Source code for torchsig.utils.dataset_summarizer

"""Summarize static TorchSig datasets written to disk.

Usage:
    summary = DatasetSummary("/path/to/dataset")
    summary.plot()
    summary.plot(metrics=["class", "snr_db"], save_path="summary.png")
"""

from __future__ import annotations

from collections import Counter
from math import ceil

import matplotlib.pyplot as plt
import numpy as np
from tqdm import tqdm

from torchsig.datasets.datasets import StaticTorchSigDataset

DEF_N_BINS = 50

# Plot configuration: metric_key -> (title, xlabel)
_PLOT_CONFIG = {
    "class": ("Class Distribution", "Signal Modulation Class"),
    "center_freq": ("Center Frequency Distribution", "Center Frequency (Hz)"),
    "bandwidth": ("Bandwidth Distribution", "Bandwidth (Hz)"),
    "duration": ("Duration Distribution", "Duration (Samples)"),
    "snr_db": ("SNR Distribution", "Signal to Noise Ratio (dB)"),
    "num_signals": ("Signals per Sample Distribution", "Number of Signals"),
}



[docs]
class DatasetSummary:
    """Summary statistics for a ``StaticTorchSigDataset``.

    Reads every sample once, extracts per-signal metadata from
    ``Signal.component_signals``, and histograms the results with numpy.

    Attributes:
        dataset_length: Number of samples in the dataset.
        class_counts: Counter mapping class_name -> occurrences.
        histograms: Dict of metric_key -> (counts, bin_edges) from np.histogram.
        num_signals_per_sample: Array of signal counts per sample.
    """


[docs]
    def __init__(
        self,
        root: str,
        n_bins: int | dict[str, int] = DEF_N_BINS,
    ) -> None:
        """Summarize a static dataset on disk.

        Args:
            root: Path to the dataset directory (containing ``data.h5``).
            n_bins: Number of histogram bins. Either a single int applied to all
                metrics, or a dict mapping metric names to bin counts.
                Defaults to 50.
        """
        dataset = StaticTorchSigDataset(root=root, target_labels=None)
        self._build(dataset, n_bins)



[docs]
    @classmethod
    def from_dataset(
        cls,
        dataset: StaticTorchSigDataset,
        n_bins: int | dict[str, int] = DEF_N_BINS,
    ) -> DatasetSummary:
        """Create a summary from an already-loaded dataset.

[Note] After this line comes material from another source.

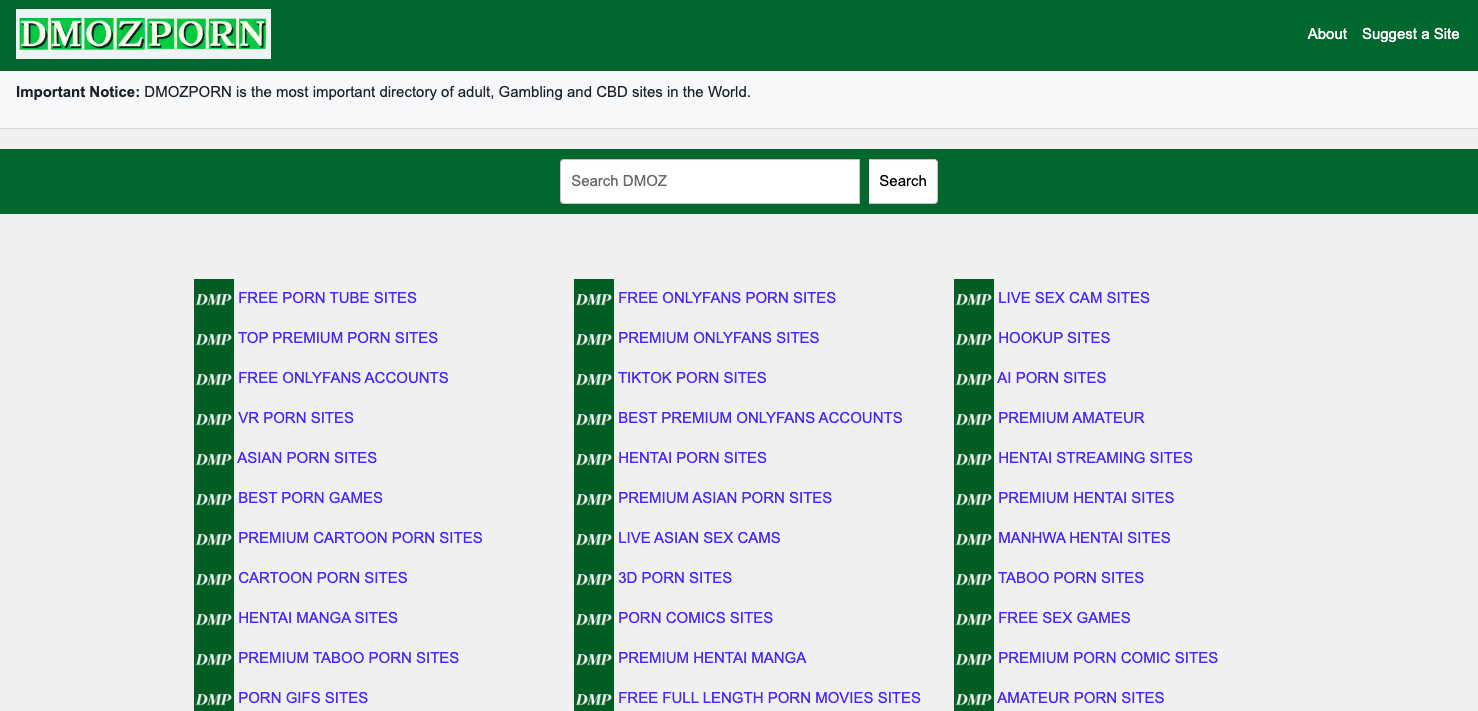Open the TABOO PORN SITES category
The height and width of the screenshot is (711, 1478).
point(1070,578)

        The dataset must return ``Signal`` objects (i.e. ``target_labels=None``).

        Args:
            dataset: A loaded ``StaticTorchSigDataset``.
            n_bins: Number of histogram bins (int or per-metric dict).

        Returns:
            A populated ``DatasetSummary``.
        """
        instance = cls.__new__(cls)
        instance._build(dataset, n_bins)
        return instance


    def _build(
        self,
        dataset: StaticTorchSigDataset,
        n_bins: int | dict[str, int],
    ) -> None:
        """Single-pass collection and histogramming."""
        if isinstance(n_bins, int):
            n_bins = dict.fromkeys(("center_freq", "bandwidth", "duration", "snr_db"), n_bins)

        self.dataset_length = len(dataset)
        if self.dataset_length == 0:
            raise ValueError("Cannot summarize an empty dataset.")

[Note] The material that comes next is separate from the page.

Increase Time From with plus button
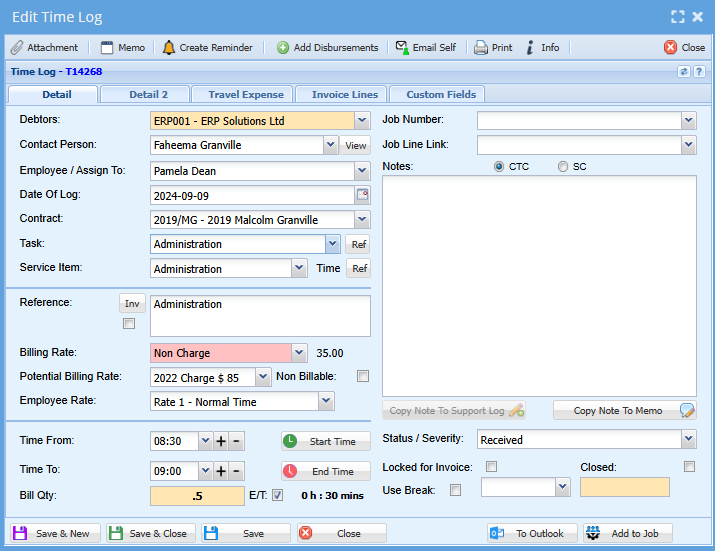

        # Collect raw values in a single pass
        class_names: list[str] = []
        center_freqs: list[float] = []
        bandwidths: list[float] = []
        durations: list[float] = []
        snrs: list[float] = []
        n_signals: list[int] = []

        for i in tqdm(range(self.dataset_length)):
            signal = dataset[i]
            components = signal.component_signals or [signal]
            n_signals.append(len(components))
            for comp in components:
                class_names.append(comp.class_name)
                center_freqs.append(comp.center_freq)
                bandwidths.append(comp.bandwidth)
                durations.append(comp.duration_in_samples)
                snrs.append(comp.snr_db)

        # Class counts (preserved as an ordered Counter)
        self.class_counts = Counter(class_names)

        # Histogram continuous metrics
        self.histograms: dict[str, tuple[np.ndarray, np.ndarray]] = {}
        raw = {
            "center_freq": center_freqs,
            "bandwidth": bandwidths,
            "duration": durations,
            "snr_db": snrs,
        }
        for key, values in raw.items():
            arr = np.asarray(values)
            bins = n_bins.get(key, DEF_N_BINS)
            self.histograms[key] = np.histogram(arr, bins=bins)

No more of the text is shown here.